With the fan seized there was no air flow. The heater would heat up the chamber and the TOCs would pop open and cut the power to the heater. That's how it is designed to work. I could reset the TOCs by pushing the button in.

After more research I was impressed by how the drying system was supposed to work. It's a closed system - air is drawn from the bottom of the drum into a plastic chamber that has cold water circulating through it. The cool water condenses the moisture in the air from the drum and the condensed water is pumped out to the drain. The return air from the drum is then heated and blown into the top of the drum. The fan circulates the same treated air repeatedly so no air is vented to the outside.  I was impressed.

I ordered a replacement fan from Bosch -- €147.45 including delivery in 2 days with a 30 day unconditional return policy.
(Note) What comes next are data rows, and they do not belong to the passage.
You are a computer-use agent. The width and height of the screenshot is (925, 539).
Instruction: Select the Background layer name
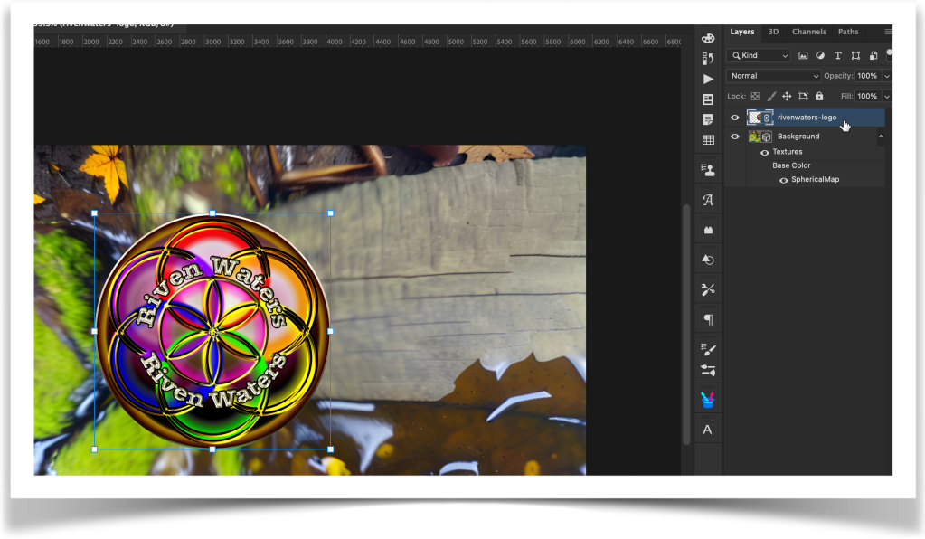pyautogui.click(x=798, y=137)
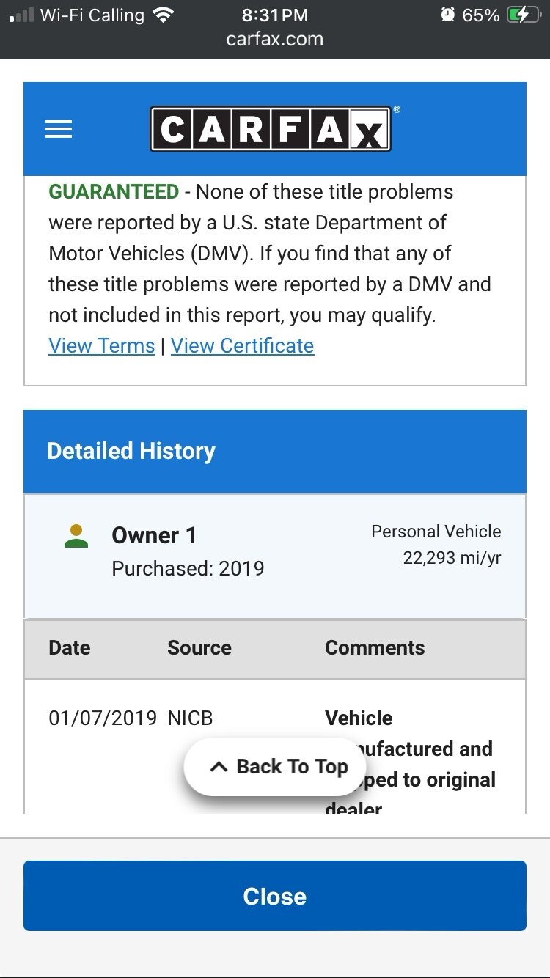The height and width of the screenshot is (978, 550).
Task: Tap the alarm clock status icon
Action: coord(448,15)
Now other posts have suggested novel ways of accessing the fan that involved using a Dremel tool to cut away obstructing sections of the rear frame cross member that is welded in place.  Let me suggest an alternate way if you don't have a Dremel tool.  It involves removing the dryer assembly as a whole, like pulling an engine from a car. You have to remove the top, rear and front panels of the washer to achieve this.  Here are two different views of the dryer assembly after removal:



Here are the steps (more or less):

  1. Remove top panel (2 screws)
  2. Remove rear panel (14 screws)
  3. Remove detergent/rinse/prewash drawer
  4. Remove drawer holder on front panel (3 or 4 screws)
  5. Remove front control panel - held in place with plastic hook tabs.
  6. Disconnect the electrical connector to the control panel.
  7. Remove the circular spring clamp around the rubber boot connecting the front panel to the drum.
  8. Remove the front panel with door.  There are two bolts under the front panel. A wire harness connects to the door and a long plastic pull tab (the emergency door release) slides into a slot the pump access area.
  9. Remove the front panel cross member between the control panel and the front panel.
  10. Remove the connections to the dryer assembly and the wire harness over the dryer assembly.
  11. Remove the rubber hoses to the condenser in the back and the two screws that affix the condenser to the rear cross member.
  12. There are two screws and a metal hook tab that hold the fan assembly to the rear panel. Remove those screws

Now try to lift out the whole assembly. Deal with any issue overlooked in the above list. If you succeed to lift out the assembly the fan will be easy to replace and all dryer components can be disassembled & cleaned.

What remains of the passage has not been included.